When I was 10 and 11

If I do the math, I think it was 1978 or '79 when we got our first microwave. The thing was gigantic and made all of our food smell really bad. Back then to make microwave popcorn, you had to put the kernels in a brown paper bag with water sprinkled on it and rolled closed. When it popped it smelled really really bad and nobody wanted to eat it, but we had to anyway - we were not allowed to waste food, even if it was just popcorn.


I don't remember why my brother and I got our faces painted, but I think, by looking at this picture we both wanted to be painted up like KISS, but it's obvious that the face-painter didn't know what KISS looked like.  What I love/hate the most about this picture is that we're both non-plussed which must have been the tone of the day as you can see big ridiculous red smiles that were painted on our faces. 


Something happened and my mom and brother and I went to go live in a modern split level house with mom's friend Ted. Ted had a refined sense of modern design and good taste, even at 10 I could tell that.  Ted had a Bang and Olufsen stereo in the living room. It had a smooth metal surface with no buttons or knobs. I wasn't allowed to touch it.  I couldn't for the life of me figure out how it could have worked. I was fascinated by it though. I would very carefully lift the lid and put my face close to the slotted brushed stainless steal surface trying to solve the mystery of the thing. I'd never actually touched it, but air petted the slotted tabs imagining making something happen with the heat of my fingertips. 


For Halloween I wanted to be a Dallas Cowboy Cheerleader. My mom made me make my own costume, I made a vest and pathetic limp crepe paper pom-poms, I wore a blue blouse tied up and lots of make up, then my mom made me wear a coat. October in the Pacific Northwest, not exactly warm.



In the mornings before school mom would go outside and start her car to warm it up. I would stand outside in the driveway with the car and it's billowing steamy exhaust while she went back inside for somethings. She'd warm the car up for a long time before we went anywhere. When she was ready she would drive me around the corner to my babysitters house. From there I'd go to school on the bus with all of the other kids.

One day I got out of the car and went to the awaiting open front door of the sitters place, inside I would sit on the couch and watch cartoons with her kids, Star Blazers was my favorite show then.  When I got to the door, I turned to wave goodbye and saw the dark shape of my mom's ex boyfriend, in the seat behind my mom, holdering her forehead with one hand and holding a big knife to her neck with the other.

I screamed and screamed and screamed the only cus word I knew at him to make him stop "BIIIIIIIITCH!!!!!!!" 
 
I don't know what happened after that. I don't know if I went to school, or to Ted's, or stayed at the sitters. I do know that my mom was mad at me for yelling "bitch," she thought I was screaming at her.

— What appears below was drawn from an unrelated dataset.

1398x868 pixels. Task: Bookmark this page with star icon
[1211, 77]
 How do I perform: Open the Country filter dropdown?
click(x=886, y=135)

The day Mt St Helens blew up, I was at my dads house and I was wearing the same dress I wore on the day my mom was attacked.  I remember it not because we saw it on the news, but because we went out on the porch in the morning and noted the sky to the east was a weird color.  From our house we could see the effects of forest fire smoke in the air, and apparently volcanoes.  The color was odd, alien, instinctual I new it was very, very wrong and dangerous.

 

At my cousins house in Spokane, everything was covered in ash, well, buried in ash, whole cars were covered as if a ton of snow fell overnight. The color of the ash was also alien, though familiar. Ash like cigarette ash or ash from a fire, but fine and powdery.  Here I'll use it as a metaphor for my memory.  It's a struggle for me to remember this stuff. Even looking at pictures doesn't jog anything free from the heavy dense powder in my head. Drawing has broken it loose. 

My mom would wonder why I would want to remember this stuff, it's her past, her terror, her ex-boyfriend. For me, it I who was on the cusp, stepping between the special world of childhood and the grown up world of worry and danger. I had my own worry and danger, but it was mine, nobdy believed me when I told them about it. The day my mom was attacked I saw it in both my world and hers. Terror became a universal truth. Back then "domestic violence" seemed like a novelty to me, men weren't punished and women were left to cope with it. It was a women's issue, and women's issues weren't important.  Her attacker was arrested, tried and found guilty, but his punishment was lax, even at my young age I knew it was an outrageous sentence. Something silly like spend weekends in jail or work release or something - he was permitted to go to work. He and my mom worked at the same company, he would be in the same place as my mom every day. My mom would have to face her attacker every day.